I was in good company. As veteran pastor Eugene Peterson writes, "Wendell Berry is a writer from whom I have learned much of my pastoral theology. Berry is a farmer in Kentucky. On this farm, besides plowing fields, planting crops, and working horses, he writes novels and poems and essays. The importance of place is a recurrent theme--place embraced and loved, understood and honored. Whenever Berry writes the word 'farm,' I substitute 'parish': the sentence works for me every time" (Under the Unpredictable Plant).
Yes, Berry is a farmer and not a pastor. How are we to read him as a pastoral theologian when he has an ambiguous connection with the church? Berry is technically a member of New Castle Baptist Church, where he was baptized; he attends worship with his wife, Tanya, at Port Royal Baptist Church. He remembers going to church as a boy with his grandfather, and now his own grandchildren attend with him. But while Tanya is a church deacon and a board member at the new Kentucky Baptist Seminary in Lexington, Berry's relationship to the church may be more like that of his fictional character Jayber Crow, who attends church but sits in the back pew.

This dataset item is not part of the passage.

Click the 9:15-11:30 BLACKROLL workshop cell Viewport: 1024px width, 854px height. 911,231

Berry's much beloved Sabbath poems were written about Sundays when he may be walking through his fields, pastures and woods instead of going to church. In his fiction, the church exists on the periphery of the community's fellowship, and exhibits what philosopher Norman Wirzba calls a "disincarnate form of Christianity," a kind of gnosticism, isolated and disconnected from where the people live their lives during the week. Many of us are recovering gnostics and have served in those "disincarnate" churches.
I engage Berry as a guide to good pastoral ministry by starting where he starts: with his place. "Place" is a beginning from which to counter the disincaruate forms of the faith that disturb Berry and go against the grain of biblical faith.

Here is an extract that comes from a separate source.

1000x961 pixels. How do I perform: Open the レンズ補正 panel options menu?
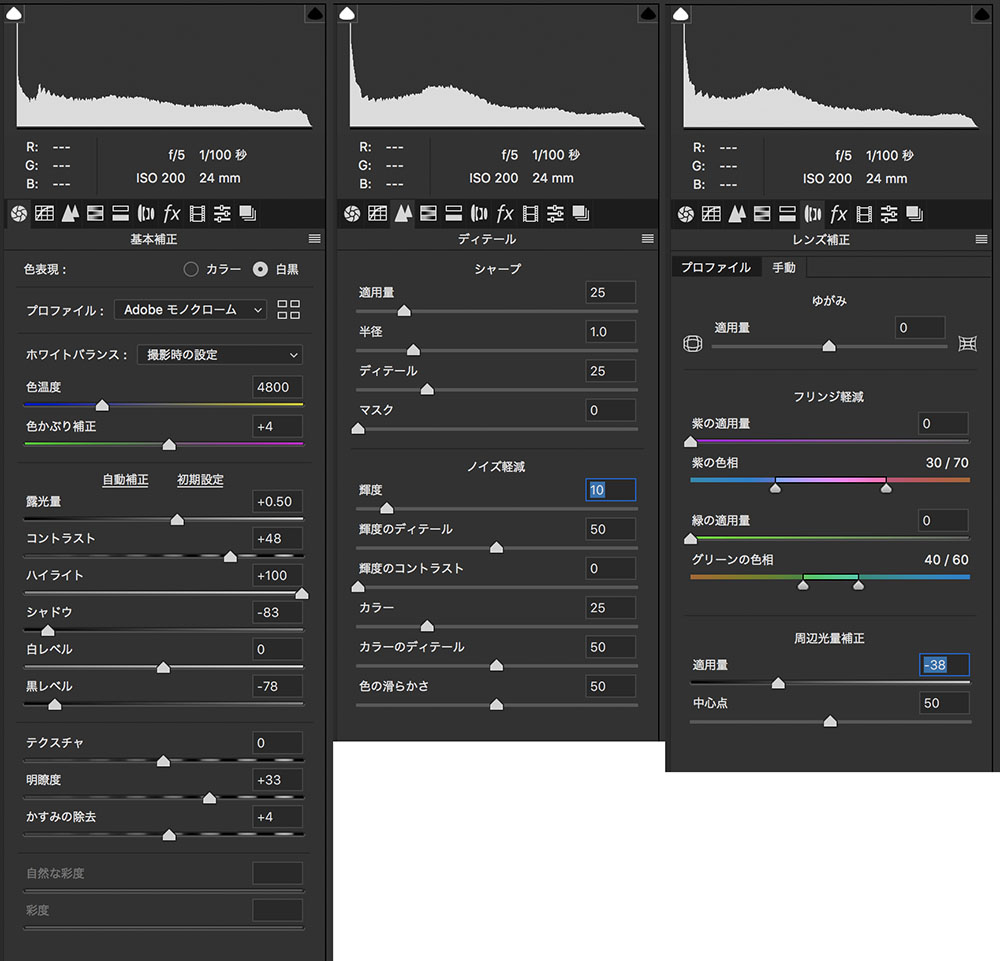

Berry's place is Port Royal, Henry County, Kentucky, where his family has lived and farmed since before the Civil War. He was a boy in the decade preceding World War II, and saw the end of farming that used horses and mules instead of tractors. After World War II, everything rapidly moved toward mechanization and an urban, industrial economy. Berry says, "I began my life as the old times and the last of the old-time people were dying out" (Wendell Berry and the Agrarian Tradition, by Kimberly Smith). But his father and grandfather taught him how to farm with horses and mules, and he continues the practice to this day.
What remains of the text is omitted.